Nuevos ataques a la libertad religiosa en Cuenca.

Bochorno y vergüenza ajena. Así ha calificado el Obispado de Cuenca (muy acertadamente, según nuestra opinión) la «performance» – basura que un grupo de feminazis llevaron a cabo a las puertas de la Catedral de Cuenca el pasado lunes 16 de Mayo. Un nuevo ataque a la libertad religiosa en España (y ya van casi 30 en lo que llevamos de año 2022)

Cuesta entender los motivos que puedan llevar a unas personas a actuar de un modo que lesiona el más elemental respeto debido a los demás, y que conculca las normas básicas de una serena convivencia ciudadana.
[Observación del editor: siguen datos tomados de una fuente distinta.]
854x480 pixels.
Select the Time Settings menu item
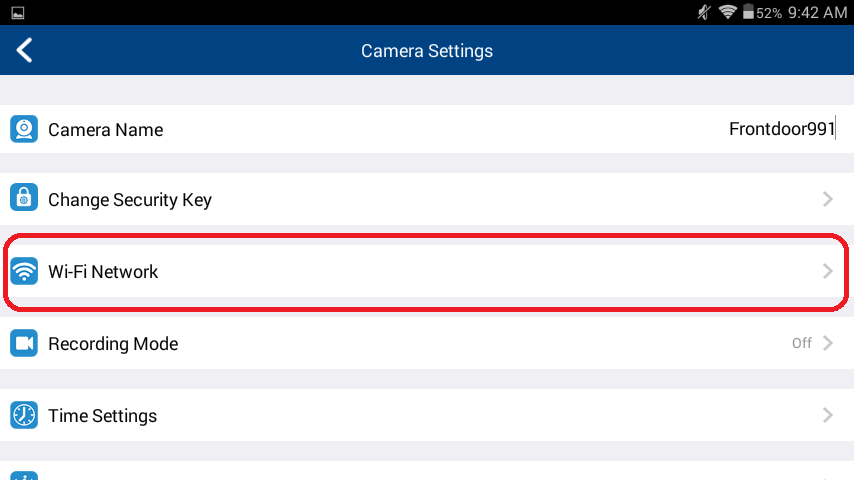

Tales conductas producen bochorno y vergüenza ajena..

Se trata sin duda de una provocación más a los cristianos y los católicos en España ante la que, esta vez, el sentido común y la decencia, actuaron, se mano de la Policía Nacional que se encargó de dispersar a la «troupe» feminista radical que, como todas, son mantenidas y financiadas con nuestros impuestos.

Lo que es realmente bochornoso es que medios de comunicación como La Vanguardia o TeleCinco califiquen esta payasada de «performance» y profundicen en el supuesto «curriculum» artístico del grupo que la llevó a cabo, proveniente de Chile, donde, conviene recordar, grupos feministas radicales y violentos llevan años saqueando, destrozando y quemando tempos católicos.
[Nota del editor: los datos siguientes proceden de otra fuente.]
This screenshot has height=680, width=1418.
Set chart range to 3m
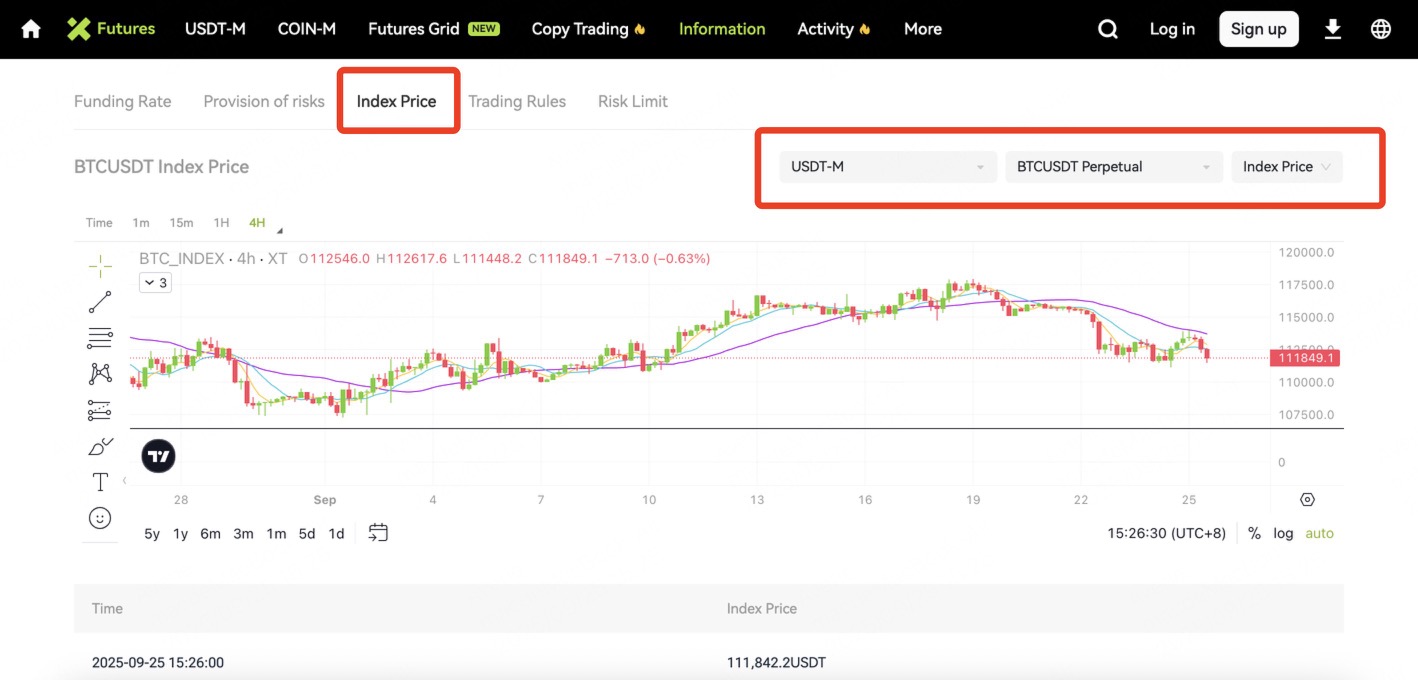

Parece que quieren importarnos esta pseudo basura cultural para tratar que en España nuestra sociedad entre a la espiral de violencia que llevaron a la sociedad Chilena y que ha desembocado con el lamentable y triste proceso constituyente, que incluirá la patraña lingüística de los «derechos sexuales y reproductivos» incluyendo el derecho al asesinato de inocentes (aborto).

Esperemos que nuestras autoridades, como realizaron la pasada semana con un buen criterio, no permitan que la grosería, la blasfemia, el mal gusto y la indecencia se implante en nuestras calles.
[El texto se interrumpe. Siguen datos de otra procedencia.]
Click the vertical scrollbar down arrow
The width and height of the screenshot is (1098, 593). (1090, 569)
Si quieren hacerlo en Teatros privados y hay gente dispuesta a gastar su dinero en ver semejante espectáculo, allá ellas y sus espectadores, pero lo que no puede tolerarse bajo ningún concepto es que este tipo de basura intelectual y estética reciba ni un euro de fondos públicos y, mucho menos, que obtenga permisos para exhibiciones públicas en nuestras calles o centros municipales.